THE TASK
Copy the lines of the listing below exactly, from the line with "will (x=1418, y=205)." to the line with "Looking at the screenshot, I should [x=193, y=96].".

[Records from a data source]
=======
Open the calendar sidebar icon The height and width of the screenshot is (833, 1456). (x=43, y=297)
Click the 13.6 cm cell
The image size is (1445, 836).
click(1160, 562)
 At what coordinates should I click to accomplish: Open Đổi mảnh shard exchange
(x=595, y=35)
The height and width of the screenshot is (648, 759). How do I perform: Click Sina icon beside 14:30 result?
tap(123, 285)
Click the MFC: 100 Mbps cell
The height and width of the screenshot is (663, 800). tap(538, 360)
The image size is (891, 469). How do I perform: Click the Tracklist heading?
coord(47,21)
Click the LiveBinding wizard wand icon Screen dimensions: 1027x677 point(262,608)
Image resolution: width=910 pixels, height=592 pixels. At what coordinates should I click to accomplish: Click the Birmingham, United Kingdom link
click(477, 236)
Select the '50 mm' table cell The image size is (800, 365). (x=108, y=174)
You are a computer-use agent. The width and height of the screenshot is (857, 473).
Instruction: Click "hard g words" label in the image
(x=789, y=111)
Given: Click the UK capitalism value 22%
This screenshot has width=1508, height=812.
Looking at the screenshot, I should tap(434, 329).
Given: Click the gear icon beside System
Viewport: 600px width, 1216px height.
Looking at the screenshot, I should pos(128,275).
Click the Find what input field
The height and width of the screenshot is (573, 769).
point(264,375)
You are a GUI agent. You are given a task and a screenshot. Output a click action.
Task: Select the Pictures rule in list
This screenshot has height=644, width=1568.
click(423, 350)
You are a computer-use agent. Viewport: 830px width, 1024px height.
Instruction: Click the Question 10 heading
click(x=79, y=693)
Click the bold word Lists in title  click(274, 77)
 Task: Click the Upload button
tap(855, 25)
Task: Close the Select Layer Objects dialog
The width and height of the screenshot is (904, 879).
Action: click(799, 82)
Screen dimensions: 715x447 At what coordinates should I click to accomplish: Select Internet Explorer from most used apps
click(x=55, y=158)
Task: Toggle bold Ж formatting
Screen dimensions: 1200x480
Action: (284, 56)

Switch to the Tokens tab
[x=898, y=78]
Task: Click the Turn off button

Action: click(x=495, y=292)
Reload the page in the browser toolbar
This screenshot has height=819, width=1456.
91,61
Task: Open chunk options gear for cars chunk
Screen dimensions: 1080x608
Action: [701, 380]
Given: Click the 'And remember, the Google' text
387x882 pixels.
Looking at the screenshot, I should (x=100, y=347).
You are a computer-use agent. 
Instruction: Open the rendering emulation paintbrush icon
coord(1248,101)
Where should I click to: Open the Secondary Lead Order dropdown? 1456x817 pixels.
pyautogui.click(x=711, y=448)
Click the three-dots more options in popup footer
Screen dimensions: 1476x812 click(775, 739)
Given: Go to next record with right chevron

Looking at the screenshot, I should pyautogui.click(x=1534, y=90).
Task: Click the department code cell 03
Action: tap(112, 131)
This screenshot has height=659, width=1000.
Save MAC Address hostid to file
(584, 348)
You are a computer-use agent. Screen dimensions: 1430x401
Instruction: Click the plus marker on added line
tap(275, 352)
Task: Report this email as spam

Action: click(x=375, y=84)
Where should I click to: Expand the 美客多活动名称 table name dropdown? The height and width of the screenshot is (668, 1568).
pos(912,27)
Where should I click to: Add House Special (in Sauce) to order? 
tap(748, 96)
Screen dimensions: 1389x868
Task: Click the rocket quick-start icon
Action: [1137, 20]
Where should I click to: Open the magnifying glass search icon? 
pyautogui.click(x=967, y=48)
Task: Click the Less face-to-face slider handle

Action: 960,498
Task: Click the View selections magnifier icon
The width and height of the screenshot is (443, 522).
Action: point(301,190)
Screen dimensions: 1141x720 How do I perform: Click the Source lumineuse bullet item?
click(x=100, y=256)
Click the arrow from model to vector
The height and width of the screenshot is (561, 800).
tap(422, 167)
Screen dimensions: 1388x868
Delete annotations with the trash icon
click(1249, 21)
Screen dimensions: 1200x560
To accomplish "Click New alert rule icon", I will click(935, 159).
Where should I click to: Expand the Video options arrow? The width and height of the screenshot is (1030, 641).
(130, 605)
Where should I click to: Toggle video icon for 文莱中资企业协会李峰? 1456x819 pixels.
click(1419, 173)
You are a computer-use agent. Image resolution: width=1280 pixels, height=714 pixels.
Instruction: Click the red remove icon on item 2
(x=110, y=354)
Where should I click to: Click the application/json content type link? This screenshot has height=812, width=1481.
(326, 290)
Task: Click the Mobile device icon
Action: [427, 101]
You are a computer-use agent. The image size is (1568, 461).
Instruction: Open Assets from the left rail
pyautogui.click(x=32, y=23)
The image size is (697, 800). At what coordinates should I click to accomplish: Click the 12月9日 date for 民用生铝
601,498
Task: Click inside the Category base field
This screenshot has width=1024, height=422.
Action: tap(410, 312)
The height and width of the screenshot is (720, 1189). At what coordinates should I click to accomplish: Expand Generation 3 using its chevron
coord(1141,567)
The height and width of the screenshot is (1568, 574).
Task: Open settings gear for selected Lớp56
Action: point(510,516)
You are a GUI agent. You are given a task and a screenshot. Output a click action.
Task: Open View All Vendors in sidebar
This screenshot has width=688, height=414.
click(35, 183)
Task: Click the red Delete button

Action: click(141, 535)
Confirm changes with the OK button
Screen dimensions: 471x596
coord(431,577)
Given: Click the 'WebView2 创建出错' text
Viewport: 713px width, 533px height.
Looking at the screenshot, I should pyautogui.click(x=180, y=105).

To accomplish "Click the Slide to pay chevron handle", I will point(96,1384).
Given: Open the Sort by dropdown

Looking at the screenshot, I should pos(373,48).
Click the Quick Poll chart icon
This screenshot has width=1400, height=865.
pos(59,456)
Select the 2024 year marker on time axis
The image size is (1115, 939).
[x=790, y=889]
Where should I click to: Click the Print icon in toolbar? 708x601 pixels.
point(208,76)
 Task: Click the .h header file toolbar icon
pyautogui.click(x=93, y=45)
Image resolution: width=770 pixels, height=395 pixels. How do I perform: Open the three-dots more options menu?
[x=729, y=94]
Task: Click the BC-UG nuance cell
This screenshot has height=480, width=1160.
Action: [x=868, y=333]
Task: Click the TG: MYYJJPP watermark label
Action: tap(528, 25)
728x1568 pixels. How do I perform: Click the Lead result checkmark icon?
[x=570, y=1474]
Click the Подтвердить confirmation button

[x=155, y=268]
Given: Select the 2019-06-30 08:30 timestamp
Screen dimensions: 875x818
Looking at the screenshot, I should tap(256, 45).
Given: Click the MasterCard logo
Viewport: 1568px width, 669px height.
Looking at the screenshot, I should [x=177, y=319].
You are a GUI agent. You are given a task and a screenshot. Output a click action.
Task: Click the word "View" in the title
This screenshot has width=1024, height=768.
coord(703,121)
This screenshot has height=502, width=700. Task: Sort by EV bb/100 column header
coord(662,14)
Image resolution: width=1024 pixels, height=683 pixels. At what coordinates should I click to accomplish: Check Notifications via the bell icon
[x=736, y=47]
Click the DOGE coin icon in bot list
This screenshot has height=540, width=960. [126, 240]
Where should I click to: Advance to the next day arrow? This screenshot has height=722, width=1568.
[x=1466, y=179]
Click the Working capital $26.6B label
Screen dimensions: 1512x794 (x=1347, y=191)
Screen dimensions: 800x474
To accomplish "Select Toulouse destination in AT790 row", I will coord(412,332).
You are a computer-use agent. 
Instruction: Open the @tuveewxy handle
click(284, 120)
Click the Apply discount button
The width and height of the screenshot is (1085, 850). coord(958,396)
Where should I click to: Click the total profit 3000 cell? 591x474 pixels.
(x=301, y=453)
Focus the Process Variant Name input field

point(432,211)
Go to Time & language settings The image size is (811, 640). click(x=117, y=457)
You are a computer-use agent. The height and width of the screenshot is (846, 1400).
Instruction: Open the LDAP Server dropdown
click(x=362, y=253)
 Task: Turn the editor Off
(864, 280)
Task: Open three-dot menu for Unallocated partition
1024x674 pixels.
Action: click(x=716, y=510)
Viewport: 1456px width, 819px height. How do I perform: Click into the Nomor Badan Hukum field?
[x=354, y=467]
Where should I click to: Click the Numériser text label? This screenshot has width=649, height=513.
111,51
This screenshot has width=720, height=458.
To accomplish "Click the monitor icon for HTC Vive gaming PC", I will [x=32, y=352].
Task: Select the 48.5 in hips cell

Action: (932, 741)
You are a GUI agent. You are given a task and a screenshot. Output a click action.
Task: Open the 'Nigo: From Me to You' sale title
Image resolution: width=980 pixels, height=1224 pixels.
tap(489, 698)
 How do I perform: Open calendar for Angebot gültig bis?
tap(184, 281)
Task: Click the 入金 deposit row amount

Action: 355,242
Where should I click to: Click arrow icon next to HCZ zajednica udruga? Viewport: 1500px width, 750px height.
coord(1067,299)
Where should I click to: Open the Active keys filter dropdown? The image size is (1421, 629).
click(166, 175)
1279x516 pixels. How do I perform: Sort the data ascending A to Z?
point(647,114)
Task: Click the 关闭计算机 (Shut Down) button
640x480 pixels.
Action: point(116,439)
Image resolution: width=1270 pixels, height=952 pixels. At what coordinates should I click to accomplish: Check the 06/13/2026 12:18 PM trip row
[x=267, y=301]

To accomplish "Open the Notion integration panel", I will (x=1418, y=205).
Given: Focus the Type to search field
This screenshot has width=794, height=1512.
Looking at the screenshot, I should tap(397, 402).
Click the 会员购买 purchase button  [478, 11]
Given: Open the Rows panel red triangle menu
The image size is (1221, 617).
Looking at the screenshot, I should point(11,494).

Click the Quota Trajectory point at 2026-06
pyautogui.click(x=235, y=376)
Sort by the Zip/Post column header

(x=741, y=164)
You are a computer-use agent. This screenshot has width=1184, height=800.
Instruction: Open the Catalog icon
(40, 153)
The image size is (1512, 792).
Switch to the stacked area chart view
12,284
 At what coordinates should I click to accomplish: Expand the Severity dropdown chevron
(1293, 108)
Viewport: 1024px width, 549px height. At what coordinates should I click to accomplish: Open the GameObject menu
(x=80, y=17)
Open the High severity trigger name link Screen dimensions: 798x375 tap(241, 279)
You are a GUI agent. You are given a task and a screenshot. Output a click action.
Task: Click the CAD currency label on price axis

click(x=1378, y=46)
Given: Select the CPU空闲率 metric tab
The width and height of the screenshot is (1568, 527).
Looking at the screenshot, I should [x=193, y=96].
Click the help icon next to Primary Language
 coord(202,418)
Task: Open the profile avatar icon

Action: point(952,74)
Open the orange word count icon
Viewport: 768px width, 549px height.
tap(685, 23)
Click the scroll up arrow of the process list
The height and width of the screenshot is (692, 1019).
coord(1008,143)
=======
TASK RESPONSE
To accomplish "Open the Notion integration panel", I will (x=1418, y=205).
Given: Focus the Type to search field
This screenshot has width=794, height=1512.
Looking at the screenshot, I should tap(397, 402).
Click the 会员购买 purchase button  [478, 11]
Given: Open the Rows panel red triangle menu
The image size is (1221, 617).
Looking at the screenshot, I should point(11,494).

Click the Quota Trajectory point at 2026-06
pyautogui.click(x=235, y=376)
Sort by the Zip/Post column header

(x=741, y=164)
You are a computer-use agent. This screenshot has width=1184, height=800.
Instruction: Open the Catalog icon
(40, 153)
The image size is (1512, 792).
Switch to the stacked area chart view
12,284
 At what coordinates should I click to accomplish: Expand the Severity dropdown chevron
(1293, 108)
Viewport: 1024px width, 549px height. At what coordinates should I click to accomplish: Open the GameObject menu
(x=80, y=17)
Open the High severity trigger name link Screen dimensions: 798x375 tap(241, 279)
You are a GUI agent. You are given a task and a screenshot. Output a click action.
Task: Click the CAD currency label on price axis

click(x=1378, y=46)
Given: Select the CPU空闲率 metric tab
The width and height of the screenshot is (1568, 527).
Looking at the screenshot, I should [x=193, y=96].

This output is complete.